[Start of Attachment]

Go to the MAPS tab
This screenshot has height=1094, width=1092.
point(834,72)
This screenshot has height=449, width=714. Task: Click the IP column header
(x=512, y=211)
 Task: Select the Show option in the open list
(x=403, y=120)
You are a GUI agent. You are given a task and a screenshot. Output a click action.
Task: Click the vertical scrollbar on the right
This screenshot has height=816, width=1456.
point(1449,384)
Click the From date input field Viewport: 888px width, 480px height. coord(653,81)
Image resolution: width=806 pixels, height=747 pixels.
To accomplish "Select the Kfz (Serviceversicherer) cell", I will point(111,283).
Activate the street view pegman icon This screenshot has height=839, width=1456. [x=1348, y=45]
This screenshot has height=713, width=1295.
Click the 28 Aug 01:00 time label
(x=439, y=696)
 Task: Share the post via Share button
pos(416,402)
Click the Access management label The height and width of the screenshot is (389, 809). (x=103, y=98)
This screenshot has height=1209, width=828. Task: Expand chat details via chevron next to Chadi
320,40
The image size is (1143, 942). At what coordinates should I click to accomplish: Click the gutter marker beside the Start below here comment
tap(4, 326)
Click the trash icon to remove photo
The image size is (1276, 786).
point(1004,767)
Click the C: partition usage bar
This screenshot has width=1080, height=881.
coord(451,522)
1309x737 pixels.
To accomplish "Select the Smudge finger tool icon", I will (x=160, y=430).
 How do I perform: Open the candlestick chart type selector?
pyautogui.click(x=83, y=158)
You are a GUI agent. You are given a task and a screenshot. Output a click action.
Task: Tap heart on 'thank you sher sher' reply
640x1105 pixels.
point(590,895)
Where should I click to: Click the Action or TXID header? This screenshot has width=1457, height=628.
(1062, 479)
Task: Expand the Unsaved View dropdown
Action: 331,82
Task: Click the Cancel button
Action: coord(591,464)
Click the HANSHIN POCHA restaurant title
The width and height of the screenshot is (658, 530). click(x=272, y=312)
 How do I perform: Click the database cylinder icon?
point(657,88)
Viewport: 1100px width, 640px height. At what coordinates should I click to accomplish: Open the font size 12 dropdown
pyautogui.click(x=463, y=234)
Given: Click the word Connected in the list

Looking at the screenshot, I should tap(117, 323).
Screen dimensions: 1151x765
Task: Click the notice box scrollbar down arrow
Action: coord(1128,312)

[End of Attachment]

Exercise goal — Each of the entries above needs to be given again exactly.

Answer space —
Go to the MAPS tab
This screenshot has height=1094, width=1092.
point(834,72)
This screenshot has height=449, width=714. Task: Click the IP column header
(x=512, y=211)
 Task: Select the Show option in the open list
(x=403, y=120)
You are a GUI agent. You are given a task and a screenshot. Output a click action.
Task: Click the vertical scrollbar on the right
This screenshot has height=816, width=1456.
point(1449,384)
Click the From date input field Viewport: 888px width, 480px height. coord(653,81)
Image resolution: width=806 pixels, height=747 pixels.
To accomplish "Select the Kfz (Serviceversicherer) cell", I will point(111,283).
Activate the street view pegman icon This screenshot has height=839, width=1456. [x=1348, y=45]
This screenshot has height=713, width=1295.
Click the 28 Aug 01:00 time label
(x=439, y=696)
 Task: Share the post via Share button
pos(416,402)
Click the Access management label The height and width of the screenshot is (389, 809). (x=103, y=98)
This screenshot has height=1209, width=828. Task: Expand chat details via chevron next to Chadi
320,40
The image size is (1143, 942). At what coordinates should I click to accomplish: Click the gutter marker beside the Start below here comment
tap(4, 326)
Click the trash icon to remove photo
The image size is (1276, 786).
point(1004,767)
Click the C: partition usage bar
This screenshot has width=1080, height=881.
coord(451,522)
1309x737 pixels.
To accomplish "Select the Smudge finger tool icon", I will (x=160, y=430).
 How do I perform: Open the candlestick chart type selector?
pyautogui.click(x=83, y=158)
You are a GUI agent. You are given a task and a screenshot. Output a click action.
Task: Tap heart on 'thank you sher sher' reply
640x1105 pixels.
point(590,895)
Where should I click to: Click the Action or TXID header? This screenshot has width=1457, height=628.
(1062, 479)
Task: Expand the Unsaved View dropdown
Action: 331,82
Task: Click the Cancel button
Action: coord(591,464)
Click the HANSHIN POCHA restaurant title
The width and height of the screenshot is (658, 530). click(x=272, y=312)
 How do I perform: Click the database cylinder icon?
point(657,88)
Viewport: 1100px width, 640px height. At what coordinates should I click to accomplish: Open the font size 12 dropdown
pyautogui.click(x=463, y=234)
Given: Click the word Connected in the list

Looking at the screenshot, I should tap(117, 323).
Screen dimensions: 1151x765
Task: Click the notice box scrollbar down arrow
Action: coord(1128,312)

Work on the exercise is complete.